Directives
1 - List the usernames in the fishing roll call thread below whose header carries a date in 2004.
2 - Carry on the fishing roll call thread below from the point where it stops.

Extract to read
+++
Don't we all! This weather BLOWS!! Expecially for lake erie guys.


----------



## PHATE (Mar 29, 2005)

here reading everyday.


----------



## mike003 (Sep 8, 2007)

:bananapartyhat: I'm here!!


----------



## beagle52 (Apr 15, 2007)

I am here every day also ,but will be duck hunting tomorrow at Ladue. So my fishing slows during duck season.


----------



## powerstrokin73 (May 21, 2008)

Randolph here, I also am on here checkin in and out from 7:30 to 5:00 OGF is on one of my web tabs all day, everyday that i am at work..


----------



## saugeyesam (Apr 20, 2004)

Canton South here! I may not post everyday but i check in and see whats happening


----------



## fffffish (Apr 6, 2004)

Check it everyday


----------



## zipperneck52 (May 1, 2004)

ditto... god, now we have limit how much we can put in a reply?? whatsamatter, can't the server handle a reply like "yes!"


----------



## BigDaddy300 (Nov 1, 2004)

Count me in!!!!!!


----------



## shake n bake (Apr 22, 2004)

Read it most every day


----------



## Stewball (Aug 29, 2009)

I'm here and heading to Mosquito for a tent family camping trip. Had it not been planned for awhile and kids had not taken off work it would be posponed till next weekend.

Oh well it is the wifes first time ever camping so boy is she in for a treat.

Also since finding this place a few weeks back i am in here just about every day.


----------



## DonVittorio (Apr 1, 2008)

Bueller....Bueller.......Bueller

Well he ain't here but Don Vittorio at your service.


----------



## ssv1761982 (Jun 2, 2004)

schuster84 said:


> I am stuck at work today, and was wondering exactly how many people actually read the North East Ohio Section of this website so I figured I would start a Roll Call.
> 
> 
> I usually get to check in at lunch time.


----------



## NateDaug149 (Jul 31, 2009)

Every day. It helps to keep me from losing my mind at work.


----------



## PapawSmith (Feb 13, 2007)

NateDaug149 said:


> Every day. It helps to keep me from losing my mind at work.


Same here. If I'm in the office and I have to have a computer jammed in my face I might as well be reading something that interests me. Usually check on all new posts a few times a day when I'm in.


----------



## mrphish42 (Jan 24, 2008)

Usually check reports daily........Enjoy the diverse postings. Helps keep me up on things in our ever so busy society....jON sR.


----------



## boneheadbassboy (Nov 2, 2008)

Here sitting at home waiting to head for Kentucky Lake later this month.
Thank you early retirement!!

Don Thompson


----------



## Huntinbull (Apr 10, 2004)

Present and accounted for. Check it sometimes 3-4 times a day. Some days life gets in the way.


----------



## -C-IMP (Apr 25, 2008)

5 minutes from the "Hoga" north.


----------



## MuskieManOhio (Jun 29, 2008)

I check a few times a day.


----------



## silverbullets (May 18, 2009)

I spend more time on here then I actually do working


----------



## idfish247 (Oct 13, 2007)

Here in Brookfield Waiting to hit the water again Usually check posts daily


----------



## flippin fool (Apr 3, 2006)

i check it everyday also


----------



## MikeC (Jun 26, 2005)
+++
Given records
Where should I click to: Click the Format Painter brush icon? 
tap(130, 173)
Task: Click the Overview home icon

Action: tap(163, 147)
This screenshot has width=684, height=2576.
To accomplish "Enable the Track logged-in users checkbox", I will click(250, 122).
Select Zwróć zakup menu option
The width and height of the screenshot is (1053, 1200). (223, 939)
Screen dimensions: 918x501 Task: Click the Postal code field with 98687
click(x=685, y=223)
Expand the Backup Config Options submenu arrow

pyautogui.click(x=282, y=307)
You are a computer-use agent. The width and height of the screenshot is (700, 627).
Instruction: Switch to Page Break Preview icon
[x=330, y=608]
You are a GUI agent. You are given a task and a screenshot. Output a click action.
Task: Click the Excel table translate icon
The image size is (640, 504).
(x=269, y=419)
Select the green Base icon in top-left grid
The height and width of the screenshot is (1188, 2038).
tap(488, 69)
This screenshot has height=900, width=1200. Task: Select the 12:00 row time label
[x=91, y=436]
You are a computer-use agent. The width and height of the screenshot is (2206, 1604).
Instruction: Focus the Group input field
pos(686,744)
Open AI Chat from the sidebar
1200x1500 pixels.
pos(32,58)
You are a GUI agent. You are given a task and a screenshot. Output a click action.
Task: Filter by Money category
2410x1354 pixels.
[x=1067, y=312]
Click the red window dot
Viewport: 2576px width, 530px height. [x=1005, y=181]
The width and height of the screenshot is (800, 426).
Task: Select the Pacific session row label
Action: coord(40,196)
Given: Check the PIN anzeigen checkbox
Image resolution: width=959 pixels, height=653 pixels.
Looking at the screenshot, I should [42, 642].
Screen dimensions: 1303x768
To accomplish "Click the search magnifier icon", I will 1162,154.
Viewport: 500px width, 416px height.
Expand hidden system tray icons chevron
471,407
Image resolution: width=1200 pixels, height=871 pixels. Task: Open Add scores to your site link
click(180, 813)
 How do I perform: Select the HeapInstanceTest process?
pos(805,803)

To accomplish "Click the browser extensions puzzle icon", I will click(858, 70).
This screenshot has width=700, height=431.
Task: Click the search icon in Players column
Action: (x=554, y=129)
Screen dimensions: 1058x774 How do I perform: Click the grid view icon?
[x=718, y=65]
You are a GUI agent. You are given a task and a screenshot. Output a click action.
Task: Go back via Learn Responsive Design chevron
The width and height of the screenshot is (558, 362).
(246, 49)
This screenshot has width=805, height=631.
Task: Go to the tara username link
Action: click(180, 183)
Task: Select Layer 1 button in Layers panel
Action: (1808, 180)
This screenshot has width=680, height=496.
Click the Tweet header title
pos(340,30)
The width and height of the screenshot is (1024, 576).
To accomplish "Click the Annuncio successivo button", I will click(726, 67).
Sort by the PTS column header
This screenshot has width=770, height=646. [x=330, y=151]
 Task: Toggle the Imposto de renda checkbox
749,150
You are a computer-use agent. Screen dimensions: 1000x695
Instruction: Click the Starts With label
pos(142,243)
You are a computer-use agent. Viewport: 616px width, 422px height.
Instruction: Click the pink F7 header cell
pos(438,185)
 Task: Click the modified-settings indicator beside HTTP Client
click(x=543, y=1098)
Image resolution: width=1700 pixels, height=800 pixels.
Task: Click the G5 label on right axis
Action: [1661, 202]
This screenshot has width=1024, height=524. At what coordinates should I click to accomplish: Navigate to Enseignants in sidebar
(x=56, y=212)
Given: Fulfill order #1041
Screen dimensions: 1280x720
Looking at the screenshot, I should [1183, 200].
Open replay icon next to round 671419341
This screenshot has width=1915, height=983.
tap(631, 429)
+++
Task-by-task answers
1 - saugeyesam, fffffish, zipperneck52, BigDaddy300, shake n bake, ssv1761982, Huntinbull

2 -
Loyal fan, sometimes contributor.


----------



## sonar (Mar 20, 2005)

AWAITING FURTHER ORDERS!!!!!!!!!!! as soon as I get off work!!................. sonar..........


----------



## PolymerStew (Feb 17, 2009)

Usually check this section every day


----------



## CRAPPIE LOVER (Feb 11, 2007)

I check in on an average of two times a day...Lot of good info and comments...So I am here........JIM......


----------



## peteavsurace (May 15, 2008)

Everyday. Sometimes I contribute


----------



## hilltopjack (Jan 21, 2009)

I'm here at least twice a day, I need to get a life.


----------



## starcraft67 (Jul 4, 2004)

try to read the new posts and occasionly try to help out on a question when I have a possible answer.


----------



## musky107 (Apr 19, 2008)

If I'm home, I'm here.


----------



## Alfred E Neuman (Jun 30, 2009)

Couple of times per day


----------



## dmills4124 (Apr 9, 2008)

If We're not in the Berring Sea fishing you know we're here.
By the way anyone want to buy a bridge?
don m


----------



## Diver Down (Jan 22, 2009)

Im a regular here........


----------



## MadMac (May 2, 2005)

Check it every day.


----------



## GreenNitro (Apr 17, 2008)

Here! I check in at least once a day. I look forward to the stories and pics.


----------



## ramfan (May 6, 2008)

If your a die hard fisherman,you read this.If not well does the word week-end warrior help?Ramfan


----------



## leeabu (Apr 10, 2004)

Holden down the fort in Akron.


----------



## Fishmonger (Mar 4, 2009)

I'm subscribed to this forum and read it daily.

Tight lines to all!!


----------



## Firefighter-Dadfishin (Jun 14, 2008)

Here now and be here later


----------



## water flogger (Oct 11, 2007)

Just tyin' flies and waitin for news of a run. Gotta split wood this weekend tho


----------



## LUCIUS (Nov 22, 2007)

Ya me too i check in everyother day or so!


----------



## Cull'in (Nov 21, 2005)

Present.


----------



## zachtrouter (May 1, 2006)

YES Sir count me in........


----------



## Snakecharmer (Apr 9, 2008)

Snakecharmer , reporting for duty.


----------



## fakebait (Jun 18, 2006)

I'm here almost every day, sometimes a couple times a day. I have had to live through most of the reports do to being out work and no money to get out other than looking for work!


----------



## Kastmaster93 (Aug 6, 2008)

always checking it, todos los dias (every day) 
kast


----------



## fshnharry (Aug 3, 2009)

Check in everyday , but don't read them all.


----------



## Daego Doug (May 31, 2009)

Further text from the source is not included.